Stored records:
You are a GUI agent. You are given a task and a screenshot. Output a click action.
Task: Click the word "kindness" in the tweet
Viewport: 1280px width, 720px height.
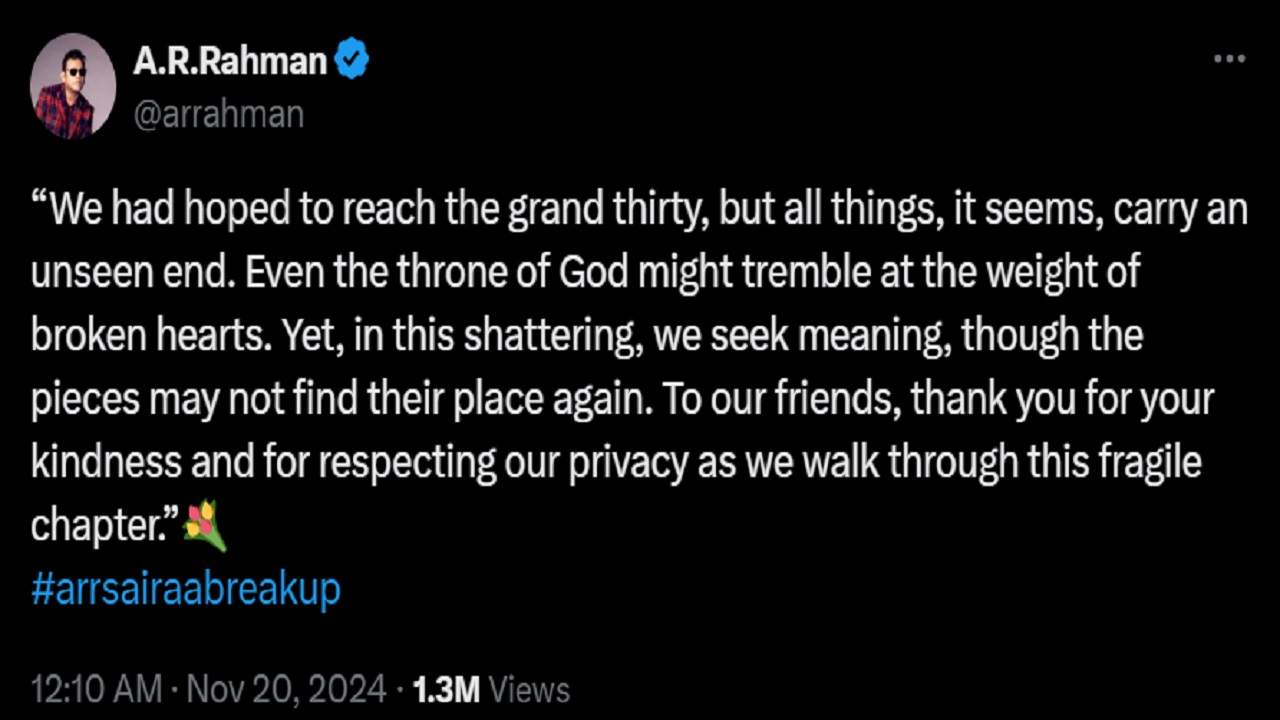(x=106, y=462)
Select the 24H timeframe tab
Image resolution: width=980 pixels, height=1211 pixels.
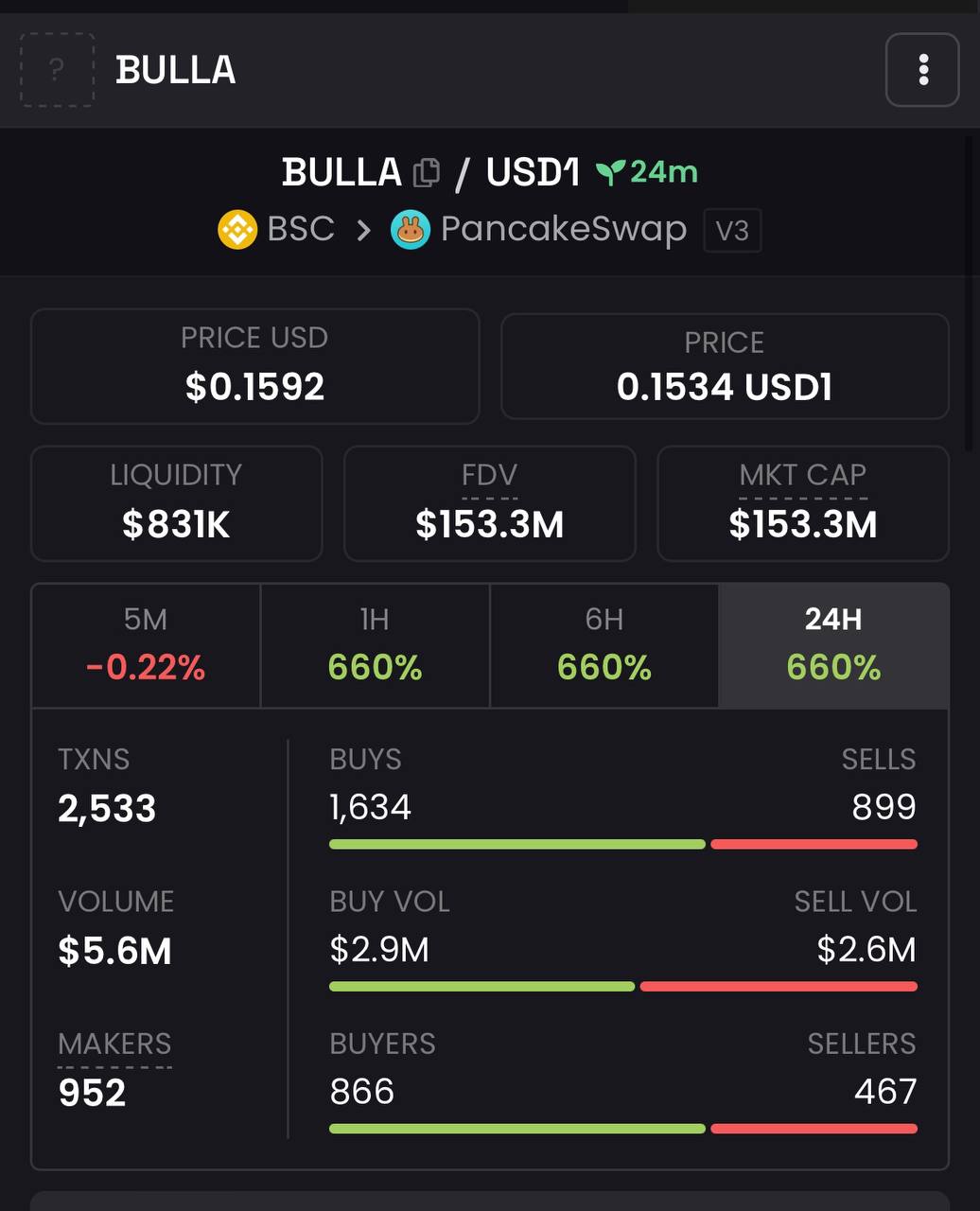pyautogui.click(x=833, y=645)
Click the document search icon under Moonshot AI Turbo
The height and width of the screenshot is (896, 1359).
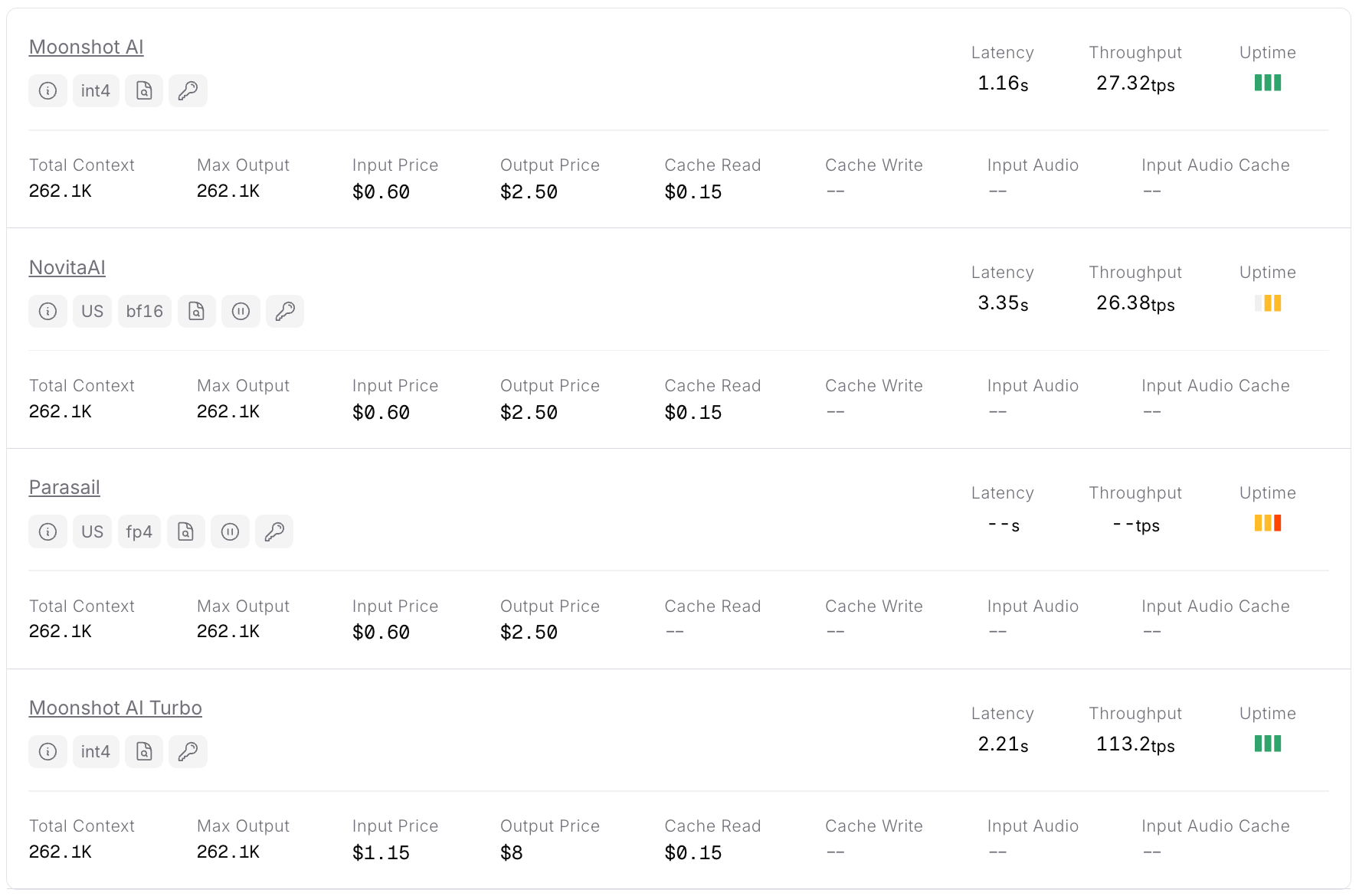point(144,752)
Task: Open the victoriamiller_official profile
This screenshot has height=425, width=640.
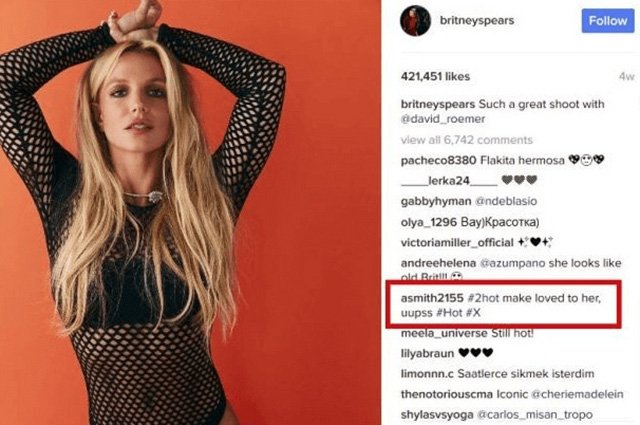Action: click(457, 243)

EXERCISE DIRECTIONS: Pictures aside, retype the entries above exactly as they are.

ANSWER:
You are a GUI agent. You are given a task and a screenshot. Output a click action.
Task: Click the word "kindness" in the tweet
Viewport: 1280px width, 720px height.
(x=106, y=462)
Select the 24H timeframe tab
Image resolution: width=980 pixels, height=1211 pixels.
pyautogui.click(x=833, y=645)
Click the document search icon under Moonshot AI Turbo
The height and width of the screenshot is (896, 1359).
point(144,752)
Task: Open the victoriamiller_official profile
This screenshot has height=425, width=640.
Action: click(457, 243)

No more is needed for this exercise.